The Experience of Travel

by Tony Hiss

Pub Date: Oct. 12th, 2010
ISBN: 978-0-679-41597-8
Publisher: Knopf

Former New Yorker staff writer Hiss (Building Images: Seventy Years of Photography at Hedrich Blessing, 2000, etc.) explores the “wider, expanded, more inclusive awareness” of the mind in motion.

Dramatic evidence for humankind’s bipedalism is at least as old as the footprints discovered in the volcanic ash of Laetoli, Tanzania, and it extends in distance to Neil Armstrong’s still-preserved boot prints on the surface of the moon. However, we have become so habituated to this business of upright walking, to travel in general, that we have buried the capacity to connect with the extraordinary opportunity for insight that travel offers. Long occupied with matters of design, environment and regional planning, Hiss turns his attention to the possibilities of larger understanding inherent in traveling or, more precisely, what he calls Deep Travel, that “ground-shifting variant of ordinary waking consciousness.” Much more than simply moving from place to place or simply changing scenery, Deep Travel is a parallel journey that sharpens our perceptions, altering space—creating a larger “here”—and time—extending, making a larger “now.” As we immerse ourselves in Deep Travel, insights previously hidden or otherwise unavailable are revealed to the off-balance mind.
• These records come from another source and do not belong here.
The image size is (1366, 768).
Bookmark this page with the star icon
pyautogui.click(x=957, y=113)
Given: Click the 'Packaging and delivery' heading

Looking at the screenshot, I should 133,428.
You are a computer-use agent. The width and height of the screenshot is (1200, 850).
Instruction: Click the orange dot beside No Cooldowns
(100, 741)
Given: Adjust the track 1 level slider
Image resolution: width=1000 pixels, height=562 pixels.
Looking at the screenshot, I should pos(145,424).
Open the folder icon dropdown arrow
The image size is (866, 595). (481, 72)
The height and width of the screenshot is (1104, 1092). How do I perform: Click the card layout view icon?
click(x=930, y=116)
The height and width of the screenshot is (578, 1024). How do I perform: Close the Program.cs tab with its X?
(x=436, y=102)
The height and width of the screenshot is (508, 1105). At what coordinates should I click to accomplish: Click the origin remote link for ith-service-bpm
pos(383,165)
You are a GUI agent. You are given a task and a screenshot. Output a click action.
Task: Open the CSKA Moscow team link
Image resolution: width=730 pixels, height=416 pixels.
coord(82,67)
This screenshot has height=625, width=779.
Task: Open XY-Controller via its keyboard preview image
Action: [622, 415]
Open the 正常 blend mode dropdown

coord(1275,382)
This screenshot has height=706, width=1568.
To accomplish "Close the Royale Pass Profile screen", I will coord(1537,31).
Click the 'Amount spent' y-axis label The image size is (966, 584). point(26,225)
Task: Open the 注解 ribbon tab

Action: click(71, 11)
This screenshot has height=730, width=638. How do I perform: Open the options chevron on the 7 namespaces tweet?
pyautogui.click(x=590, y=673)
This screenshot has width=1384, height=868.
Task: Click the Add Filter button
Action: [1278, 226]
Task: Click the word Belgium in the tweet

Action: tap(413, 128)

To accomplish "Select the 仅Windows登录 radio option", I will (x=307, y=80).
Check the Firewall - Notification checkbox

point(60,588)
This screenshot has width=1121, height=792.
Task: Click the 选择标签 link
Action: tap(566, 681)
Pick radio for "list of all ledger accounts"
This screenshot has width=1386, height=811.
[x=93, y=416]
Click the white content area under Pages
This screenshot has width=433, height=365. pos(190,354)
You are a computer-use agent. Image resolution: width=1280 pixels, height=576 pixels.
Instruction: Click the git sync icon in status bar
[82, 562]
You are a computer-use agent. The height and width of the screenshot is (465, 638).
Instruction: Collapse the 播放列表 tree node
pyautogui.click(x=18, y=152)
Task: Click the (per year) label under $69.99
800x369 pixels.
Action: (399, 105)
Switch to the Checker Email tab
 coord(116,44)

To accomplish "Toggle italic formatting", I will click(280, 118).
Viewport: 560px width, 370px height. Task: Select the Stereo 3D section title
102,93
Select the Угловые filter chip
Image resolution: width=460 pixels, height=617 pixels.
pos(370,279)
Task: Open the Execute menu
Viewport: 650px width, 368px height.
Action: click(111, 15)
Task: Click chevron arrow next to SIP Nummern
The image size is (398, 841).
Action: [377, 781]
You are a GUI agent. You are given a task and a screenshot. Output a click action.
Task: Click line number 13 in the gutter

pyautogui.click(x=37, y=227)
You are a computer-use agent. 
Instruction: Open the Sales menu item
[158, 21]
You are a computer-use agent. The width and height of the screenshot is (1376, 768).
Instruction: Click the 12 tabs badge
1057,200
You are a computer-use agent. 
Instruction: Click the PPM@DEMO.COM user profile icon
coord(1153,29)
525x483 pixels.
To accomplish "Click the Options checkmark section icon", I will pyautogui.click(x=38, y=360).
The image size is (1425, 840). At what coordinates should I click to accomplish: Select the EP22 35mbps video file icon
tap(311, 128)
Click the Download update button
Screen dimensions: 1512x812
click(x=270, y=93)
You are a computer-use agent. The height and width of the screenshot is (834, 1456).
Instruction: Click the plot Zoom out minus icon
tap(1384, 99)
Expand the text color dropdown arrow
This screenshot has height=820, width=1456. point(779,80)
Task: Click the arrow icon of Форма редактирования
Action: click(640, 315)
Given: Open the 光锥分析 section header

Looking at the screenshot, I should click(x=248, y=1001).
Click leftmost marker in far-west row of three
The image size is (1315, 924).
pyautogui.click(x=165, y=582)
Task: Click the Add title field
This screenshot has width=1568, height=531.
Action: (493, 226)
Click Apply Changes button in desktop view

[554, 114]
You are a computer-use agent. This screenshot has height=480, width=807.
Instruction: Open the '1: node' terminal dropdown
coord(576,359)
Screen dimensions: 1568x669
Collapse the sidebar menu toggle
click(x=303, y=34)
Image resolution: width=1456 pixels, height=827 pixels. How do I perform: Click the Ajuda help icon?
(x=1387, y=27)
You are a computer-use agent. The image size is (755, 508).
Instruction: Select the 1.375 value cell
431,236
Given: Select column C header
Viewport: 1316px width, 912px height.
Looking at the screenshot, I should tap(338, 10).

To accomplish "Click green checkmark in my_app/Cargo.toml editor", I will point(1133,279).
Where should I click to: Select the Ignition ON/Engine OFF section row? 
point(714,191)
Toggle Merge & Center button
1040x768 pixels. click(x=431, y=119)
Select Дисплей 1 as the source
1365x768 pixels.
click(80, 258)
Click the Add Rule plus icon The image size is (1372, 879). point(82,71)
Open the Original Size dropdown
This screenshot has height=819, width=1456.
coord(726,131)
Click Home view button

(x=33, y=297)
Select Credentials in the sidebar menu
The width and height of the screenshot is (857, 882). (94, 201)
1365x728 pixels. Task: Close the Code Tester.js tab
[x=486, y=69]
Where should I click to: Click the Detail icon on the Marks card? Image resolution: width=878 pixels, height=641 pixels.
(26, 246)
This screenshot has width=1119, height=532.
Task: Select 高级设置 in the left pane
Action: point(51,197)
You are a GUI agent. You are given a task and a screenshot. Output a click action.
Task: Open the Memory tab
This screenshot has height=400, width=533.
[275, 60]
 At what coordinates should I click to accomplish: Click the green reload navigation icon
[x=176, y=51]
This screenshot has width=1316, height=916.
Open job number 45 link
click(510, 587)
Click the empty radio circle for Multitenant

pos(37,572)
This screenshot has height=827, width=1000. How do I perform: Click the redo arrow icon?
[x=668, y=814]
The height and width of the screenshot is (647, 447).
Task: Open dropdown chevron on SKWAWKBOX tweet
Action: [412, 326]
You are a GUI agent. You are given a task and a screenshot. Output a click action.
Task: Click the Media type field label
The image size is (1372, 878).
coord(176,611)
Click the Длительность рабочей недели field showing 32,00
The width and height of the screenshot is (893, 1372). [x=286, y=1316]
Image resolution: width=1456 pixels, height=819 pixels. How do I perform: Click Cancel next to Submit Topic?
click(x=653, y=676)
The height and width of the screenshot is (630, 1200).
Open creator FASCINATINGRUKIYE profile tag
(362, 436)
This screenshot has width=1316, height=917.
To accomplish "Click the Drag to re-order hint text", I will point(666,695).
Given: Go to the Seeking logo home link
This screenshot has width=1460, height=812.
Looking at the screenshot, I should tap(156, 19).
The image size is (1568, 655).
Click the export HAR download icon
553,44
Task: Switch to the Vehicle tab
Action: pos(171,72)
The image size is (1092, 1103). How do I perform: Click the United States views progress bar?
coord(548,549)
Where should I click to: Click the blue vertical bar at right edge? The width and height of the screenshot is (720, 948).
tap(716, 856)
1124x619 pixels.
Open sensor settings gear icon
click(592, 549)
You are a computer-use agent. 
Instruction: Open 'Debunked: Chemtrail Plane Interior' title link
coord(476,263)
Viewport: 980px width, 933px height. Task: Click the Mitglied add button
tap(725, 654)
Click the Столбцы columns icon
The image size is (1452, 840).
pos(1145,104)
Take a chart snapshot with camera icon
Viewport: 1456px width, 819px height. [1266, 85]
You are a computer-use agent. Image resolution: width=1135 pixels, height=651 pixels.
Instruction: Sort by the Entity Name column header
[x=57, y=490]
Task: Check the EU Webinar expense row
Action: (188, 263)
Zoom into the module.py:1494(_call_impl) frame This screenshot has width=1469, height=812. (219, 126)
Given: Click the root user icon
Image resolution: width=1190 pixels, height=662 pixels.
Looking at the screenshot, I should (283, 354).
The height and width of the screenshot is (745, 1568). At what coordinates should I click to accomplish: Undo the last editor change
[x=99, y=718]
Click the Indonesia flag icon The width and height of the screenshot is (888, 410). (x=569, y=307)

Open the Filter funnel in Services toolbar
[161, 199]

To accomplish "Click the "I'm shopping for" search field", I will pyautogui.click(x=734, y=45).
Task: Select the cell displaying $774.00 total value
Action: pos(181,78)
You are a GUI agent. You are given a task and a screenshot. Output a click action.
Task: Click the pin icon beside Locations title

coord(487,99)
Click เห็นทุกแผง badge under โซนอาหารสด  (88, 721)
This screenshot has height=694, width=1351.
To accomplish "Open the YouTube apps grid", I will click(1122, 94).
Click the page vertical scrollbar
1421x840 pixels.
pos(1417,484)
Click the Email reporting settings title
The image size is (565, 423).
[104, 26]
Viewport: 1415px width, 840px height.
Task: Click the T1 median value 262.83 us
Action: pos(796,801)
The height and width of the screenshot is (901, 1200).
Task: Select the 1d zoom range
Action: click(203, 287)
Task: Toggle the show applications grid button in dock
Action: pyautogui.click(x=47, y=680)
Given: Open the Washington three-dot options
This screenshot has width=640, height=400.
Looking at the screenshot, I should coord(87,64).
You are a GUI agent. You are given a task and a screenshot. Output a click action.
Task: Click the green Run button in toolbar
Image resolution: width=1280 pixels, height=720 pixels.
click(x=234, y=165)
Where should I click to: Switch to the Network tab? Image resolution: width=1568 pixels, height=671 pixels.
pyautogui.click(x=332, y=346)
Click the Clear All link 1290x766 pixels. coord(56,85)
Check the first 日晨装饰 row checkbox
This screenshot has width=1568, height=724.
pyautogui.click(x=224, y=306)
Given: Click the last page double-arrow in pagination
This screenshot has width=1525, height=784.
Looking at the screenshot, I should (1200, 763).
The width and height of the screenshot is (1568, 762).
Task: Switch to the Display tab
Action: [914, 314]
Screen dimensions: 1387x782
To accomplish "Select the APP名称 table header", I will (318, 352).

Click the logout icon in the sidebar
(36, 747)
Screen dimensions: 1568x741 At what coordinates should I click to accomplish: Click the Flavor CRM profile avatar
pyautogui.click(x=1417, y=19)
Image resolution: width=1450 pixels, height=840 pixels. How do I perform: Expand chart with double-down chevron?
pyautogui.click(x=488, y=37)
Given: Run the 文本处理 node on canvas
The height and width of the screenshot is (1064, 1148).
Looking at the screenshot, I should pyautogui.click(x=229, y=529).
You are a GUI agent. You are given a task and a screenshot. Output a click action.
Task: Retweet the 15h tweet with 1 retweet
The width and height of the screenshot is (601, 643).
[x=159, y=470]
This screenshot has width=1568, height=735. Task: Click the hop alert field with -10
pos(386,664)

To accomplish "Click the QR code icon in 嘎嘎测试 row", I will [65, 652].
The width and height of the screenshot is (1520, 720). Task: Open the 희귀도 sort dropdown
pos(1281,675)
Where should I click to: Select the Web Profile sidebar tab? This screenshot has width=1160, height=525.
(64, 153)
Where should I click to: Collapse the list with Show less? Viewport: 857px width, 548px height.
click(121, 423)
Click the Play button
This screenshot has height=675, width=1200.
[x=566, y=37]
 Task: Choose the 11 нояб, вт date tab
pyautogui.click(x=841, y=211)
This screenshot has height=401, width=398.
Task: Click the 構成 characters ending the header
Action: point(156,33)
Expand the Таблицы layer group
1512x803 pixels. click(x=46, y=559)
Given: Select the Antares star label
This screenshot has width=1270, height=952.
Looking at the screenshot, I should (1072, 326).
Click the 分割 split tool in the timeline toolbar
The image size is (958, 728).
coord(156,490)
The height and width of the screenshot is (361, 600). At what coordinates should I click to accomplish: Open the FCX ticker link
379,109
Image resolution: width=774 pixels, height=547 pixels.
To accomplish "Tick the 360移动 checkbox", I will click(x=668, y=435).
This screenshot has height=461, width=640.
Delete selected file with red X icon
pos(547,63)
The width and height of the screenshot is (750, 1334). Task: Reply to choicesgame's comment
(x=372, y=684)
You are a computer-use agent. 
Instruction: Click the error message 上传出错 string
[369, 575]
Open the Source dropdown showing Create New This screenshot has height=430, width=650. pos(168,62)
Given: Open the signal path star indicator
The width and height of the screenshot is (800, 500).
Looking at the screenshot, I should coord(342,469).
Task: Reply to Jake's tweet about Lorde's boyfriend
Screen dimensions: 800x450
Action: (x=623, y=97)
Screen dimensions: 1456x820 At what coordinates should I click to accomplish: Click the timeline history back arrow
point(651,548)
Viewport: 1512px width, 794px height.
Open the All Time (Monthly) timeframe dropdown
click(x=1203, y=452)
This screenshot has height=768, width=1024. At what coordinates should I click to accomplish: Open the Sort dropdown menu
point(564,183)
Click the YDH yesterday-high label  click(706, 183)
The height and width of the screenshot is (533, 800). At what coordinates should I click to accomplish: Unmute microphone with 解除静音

To define and describe Deep Travel, the author begins by pondering selected moments of wonder drawn from his own peregrinations—sometimes a journey through a certifiable tourist vista, sometimes a seemingly nondescript trip to the corner mailbox. He follows up with similar passages drawn from a wide survey of travel literature, from Marco Polo to Pico Iyer. He invokes folk tales, poetry and fiction, and cites authorities from anthropology, biology, paleontology, psychology and neuroscience to flesh out this notion of Deep Travel and to demonstrate the mind-expanding possibilities that arise when our bodies are in motion. The very evanescence of his topic may frustrate some readers, but Hiss, an accomplished stylist, persuades us that maybe he’s on to something.

An intellectual walkabout filled with arresting, wide-ranging perceptions, quite unlike any other “travel” book.